Rosario Bianco, professor da Universidade Pegaso e membro do Conselho Administrativo da Fundação Santo Afonso Maria de Ligório – Museu Permanente dos Presépios de Nápoles, afirmou à revista Comunità Italiana que as reproduções são mais que uma tradição na cidade e representam sua “arte, história e espiritualidade”. 

Todos os anos, artesãos napolitanos criam figuras em homenagem a personalidades importantes, como políticos, músicos e esportistas, e as colocam nos presépios da cidade. “É curioso como esses personagens estão ao lado de pastores ou figuras históricas e lendárias. Acho que é uma maneira de a cidade homenagear figuras que têm um significado importante no imaginário coletivo, ou expressar aquela veia satírica que sempre caracterizou esse povo”, contou Bianco. 

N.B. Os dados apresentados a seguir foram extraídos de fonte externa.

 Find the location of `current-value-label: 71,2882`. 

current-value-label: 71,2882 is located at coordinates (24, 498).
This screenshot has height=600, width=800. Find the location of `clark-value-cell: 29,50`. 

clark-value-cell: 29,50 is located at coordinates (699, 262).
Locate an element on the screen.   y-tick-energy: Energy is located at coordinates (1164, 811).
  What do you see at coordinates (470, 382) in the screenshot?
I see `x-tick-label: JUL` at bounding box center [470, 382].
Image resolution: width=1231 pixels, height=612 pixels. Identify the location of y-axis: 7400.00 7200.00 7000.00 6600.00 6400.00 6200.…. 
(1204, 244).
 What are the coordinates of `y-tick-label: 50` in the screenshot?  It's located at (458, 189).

AS VERSÕES FLUTUANTES DE CESENATICO 

Desde 1986, na cidade costeira de Cesenatico, na Emilia-Romagna, cujo porto foi projetado por Leonardo da Vinci, é montado um presépio único no mundo: não há grutas, sinos, montanhas com neve ou ovelhas que servem como cenário para a Natividade, mas antigas e coloridas embarcações do Mar Adriático que, sobre as águas, abrigam a Sagrada Família, os Reis Magos e todos os outros personagens do presépio, em companhia de golfinhos esculpidos que anunciam o nascimento do Menino Jesus, e podem ser admiradas do cais. 

Não se trata somente de imagens tradicionais encontradas nos presépios, mas de escorços inspirados na vida das pessoas comuns de um vilarejo de pescadores que contam, por meio dessas estátuas, a vida de uma cidade: pescadores, carpinteiros, crianças, músicos, feirantes, entre outros. 

NA LOMBARDIA, UM PRESÉPIO SUBMERSO 

Na cidade de Laveno-Mombello, na Lombardia, em 1975, na noite de Natal, o mergulhador Ovidio Garolla decidiu colocar uma imagem de Jesus de 40 centímetros, intitulada “Cristo do abismo”, em uma gruta natural submersa, escavada na rocha. 

No ano seguinte, a imagem foi trazida à tona e abençoada pelo padre local, antes de ser colocada de volta na água. Esta simples cerimônia repetiu-se durante mais três anos, até 1979, ano em que um grupo de mergulhadores decidiu montar um presépio submerso e visível a todos nas águas do Lago Maggiore. 

Foram esculpidas as três primeiras estátuas em tamanho natural com pedra branca de Vicenza, representando Nossa Senhora, São José e o Menino Jesus. 

Nos anos seguintes, graças às generosas doações, o presépio submerso foi enriquecido com novos personagens, atingindo a sua composição atual: 42 estátuas de pedra branca em tamanho natural, colocadas em cinco plataformas diferentes, que atraem milhares de devotos e turistas de todo o mundo.